That Revenge Drama in Lot 49.
Mark Kohut
mark.kohut at gmail.com
Sun Dec 23 16:20:55 CST 2018
No, Pynchon is a great comic novelist with multiple ambiguities, as I say too often, I'm sure.
The over-the-topness is a parody, some might argue, of Jacobean drama.
The scene with Dr. Hilarius is also funny and also contains some straight themes, I would say.
And, yes, the Jacobean revenge play is more intense, more compactly funny.
I meant it as I wrote it while trying for a semi-allusive ambiguity.
Sent from my iPhone
> On Dec 23, 2018, at 4:38 PM, Thomas Eckhardt <thomas.eckhardt at uni-bonn.de> wrote:
>
> I take this to mean that you don't find "The Courier's Tragedy" funny at all?
>
>> Am 23.12.2018 um 12:25 schrieb Mark Kohut:
>> Yeah, more hilarious than Dr.

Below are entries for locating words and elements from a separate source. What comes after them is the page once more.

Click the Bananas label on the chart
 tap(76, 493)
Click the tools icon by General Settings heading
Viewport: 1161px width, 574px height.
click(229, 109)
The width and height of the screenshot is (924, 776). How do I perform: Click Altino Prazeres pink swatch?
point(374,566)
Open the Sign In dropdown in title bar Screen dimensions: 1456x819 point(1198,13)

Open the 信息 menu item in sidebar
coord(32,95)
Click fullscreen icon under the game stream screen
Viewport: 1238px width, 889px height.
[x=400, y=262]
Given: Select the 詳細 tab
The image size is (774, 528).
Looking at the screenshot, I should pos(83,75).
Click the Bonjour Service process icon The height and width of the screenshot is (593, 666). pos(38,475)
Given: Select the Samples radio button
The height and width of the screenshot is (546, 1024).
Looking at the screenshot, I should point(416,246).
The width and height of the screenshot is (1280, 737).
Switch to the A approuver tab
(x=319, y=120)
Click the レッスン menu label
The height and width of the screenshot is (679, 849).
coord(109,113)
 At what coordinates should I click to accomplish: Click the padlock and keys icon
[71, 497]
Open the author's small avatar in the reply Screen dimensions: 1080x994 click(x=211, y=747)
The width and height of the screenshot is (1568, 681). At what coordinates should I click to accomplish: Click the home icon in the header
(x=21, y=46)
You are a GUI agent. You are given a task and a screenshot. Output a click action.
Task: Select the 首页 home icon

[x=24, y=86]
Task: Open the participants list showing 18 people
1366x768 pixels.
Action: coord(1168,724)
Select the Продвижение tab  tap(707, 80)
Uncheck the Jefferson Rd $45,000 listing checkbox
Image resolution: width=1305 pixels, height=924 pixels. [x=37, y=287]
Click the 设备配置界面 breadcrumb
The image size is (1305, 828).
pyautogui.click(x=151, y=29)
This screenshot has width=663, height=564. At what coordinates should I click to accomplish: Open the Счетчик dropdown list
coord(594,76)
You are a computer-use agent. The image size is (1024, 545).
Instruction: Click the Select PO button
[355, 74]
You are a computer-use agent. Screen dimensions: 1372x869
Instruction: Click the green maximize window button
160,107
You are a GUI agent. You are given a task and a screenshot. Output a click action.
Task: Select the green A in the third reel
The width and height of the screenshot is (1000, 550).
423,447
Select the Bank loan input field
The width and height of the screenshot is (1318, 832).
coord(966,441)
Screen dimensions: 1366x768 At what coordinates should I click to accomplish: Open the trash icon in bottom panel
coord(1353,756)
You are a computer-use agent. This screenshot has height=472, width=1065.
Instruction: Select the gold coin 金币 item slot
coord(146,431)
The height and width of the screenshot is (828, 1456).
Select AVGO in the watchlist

Hilarious.
>> Sent from my iPhone
>>> On Dec 23, 2018, at 6:15 AM, Thomas Eckhardt <thomas.eckhardt at uni-bonn.de> wrote:
>>>
>>>
>>>> Am 23.12.2018 um 12:01 schrieb Mark Kohut:
>>>> So bloody violent. Meanings? Is this History; is this the unverifiable
>>>> text that is the transmission of History? The inherent vice of Human
>>>> Nature, which we must go beyond--if we can? History as Jacobean
>>>> revenge drama, Hegelianism as Titus Andronicus: History as the Marquis
>>>> de sade?
>>>> Think of Lot 49, Pynchon and The Word. The religious, leaning
>>>> Catholic, obsession thru the fiction to AGAINST THE DAY, w Mark's
>>>> gospel. Think of the gnosticism
>>>> reading(s), finds, allusions of Pynchon.
>>>
>>>
>>> Probably. But mainly it is very, very funny.